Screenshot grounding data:
>>

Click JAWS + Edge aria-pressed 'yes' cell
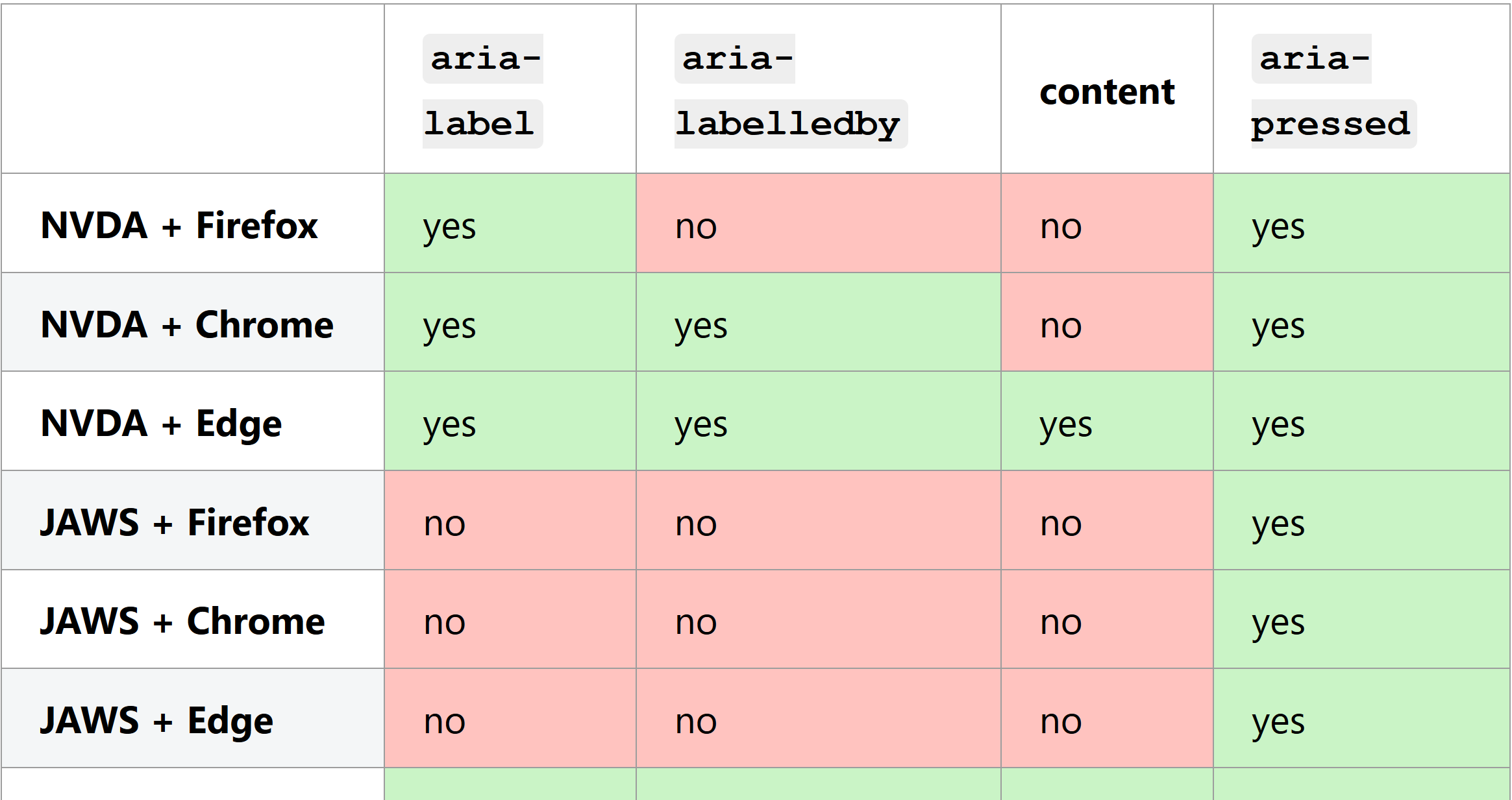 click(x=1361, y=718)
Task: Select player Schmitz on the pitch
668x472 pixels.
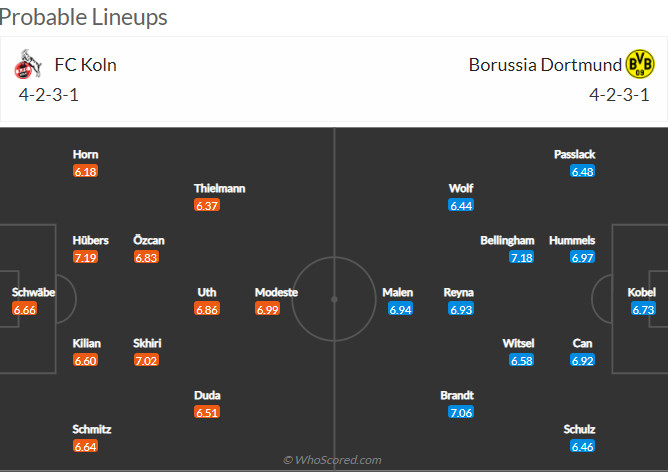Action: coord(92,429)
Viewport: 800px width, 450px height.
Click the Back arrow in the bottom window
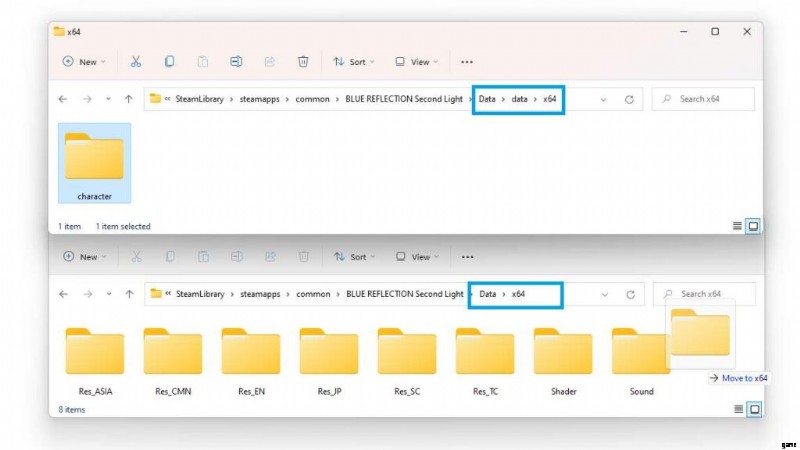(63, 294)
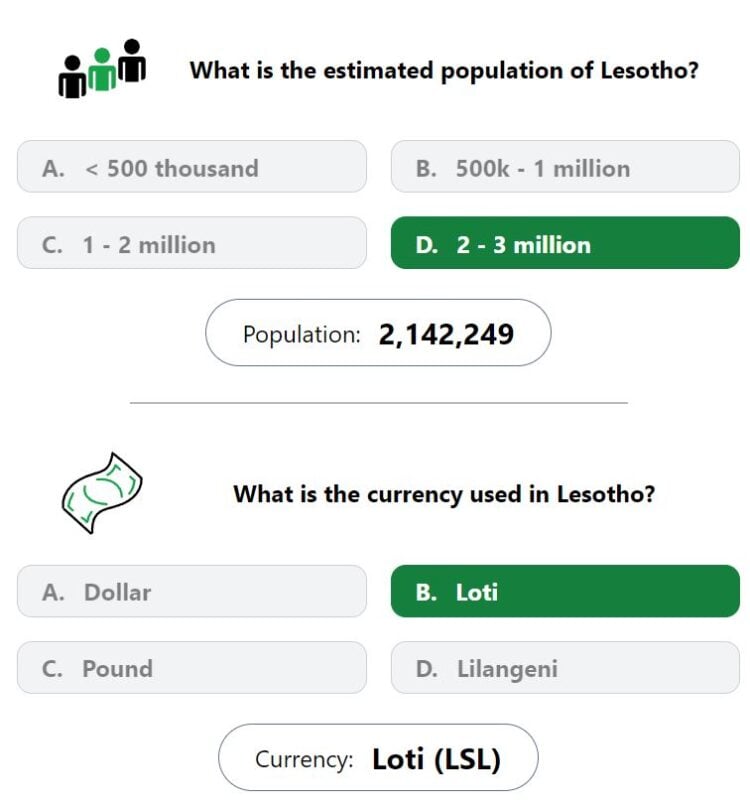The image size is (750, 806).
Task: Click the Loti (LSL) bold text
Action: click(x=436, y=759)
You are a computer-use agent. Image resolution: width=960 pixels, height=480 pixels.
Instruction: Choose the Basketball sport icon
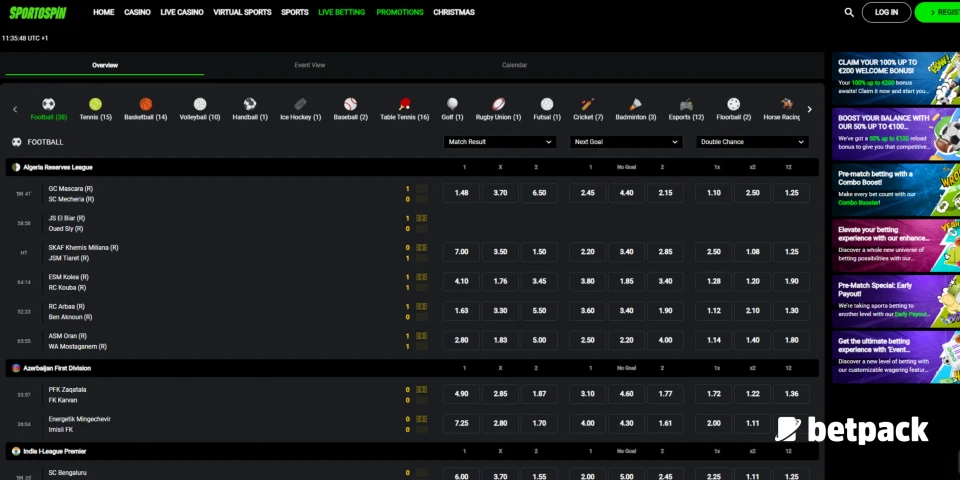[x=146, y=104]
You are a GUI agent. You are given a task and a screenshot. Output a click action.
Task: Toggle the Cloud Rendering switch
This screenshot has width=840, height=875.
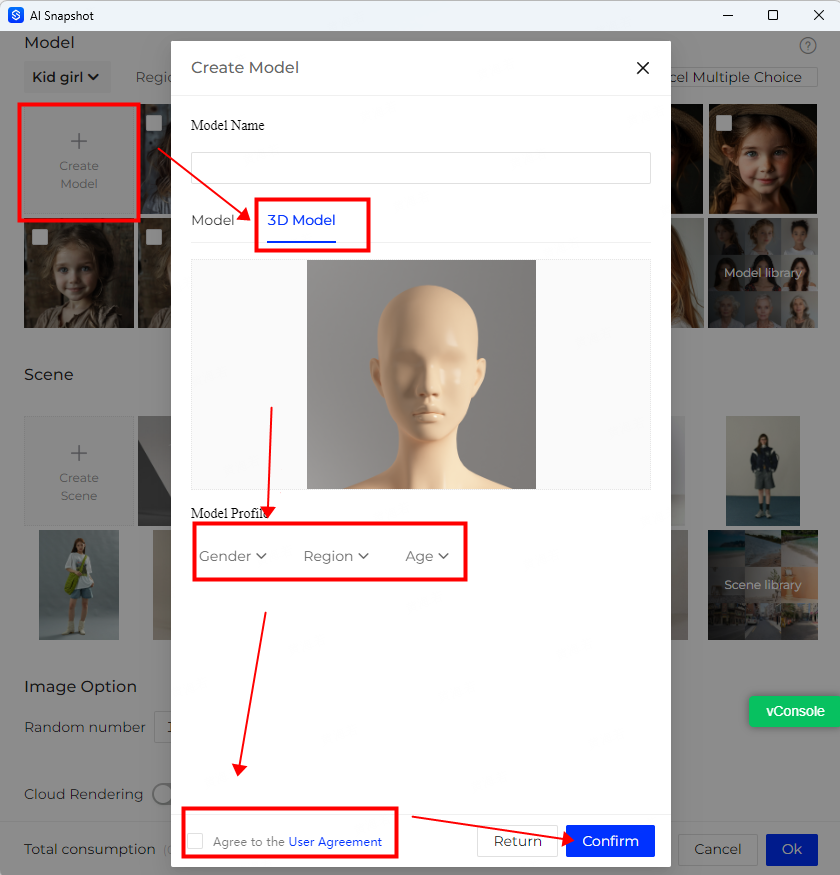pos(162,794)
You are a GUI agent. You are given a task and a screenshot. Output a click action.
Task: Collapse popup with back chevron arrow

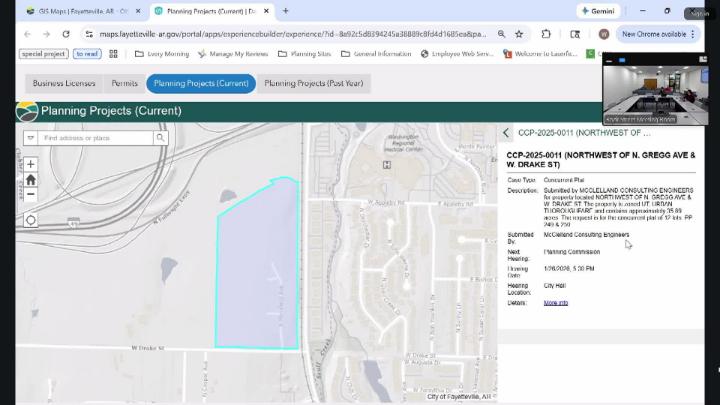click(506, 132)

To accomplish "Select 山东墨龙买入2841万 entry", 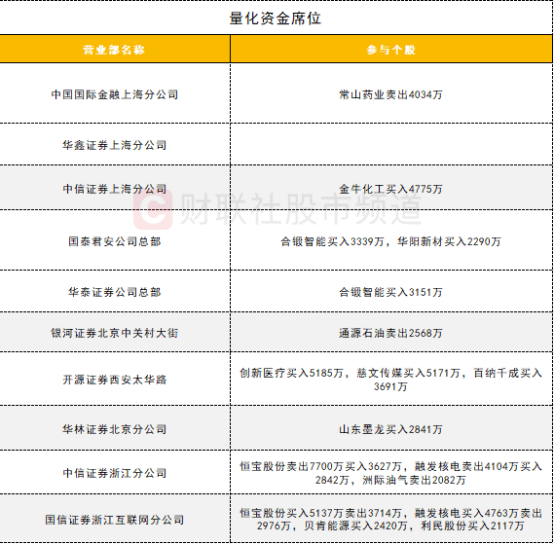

<<

**Directions**:
Set down exactly the lines from the start of the records through the line containing "Viewport: 800px width, 450px height.", both included, and omit the pictures.

**Expected answer**:
Click JAWS + Edge aria-pressed 'yes' cell
 click(x=1361, y=718)
Task: Select player Schmitz on the pitch
668x472 pixels.
Action: coord(92,429)
Viewport: 800px width, 450px height.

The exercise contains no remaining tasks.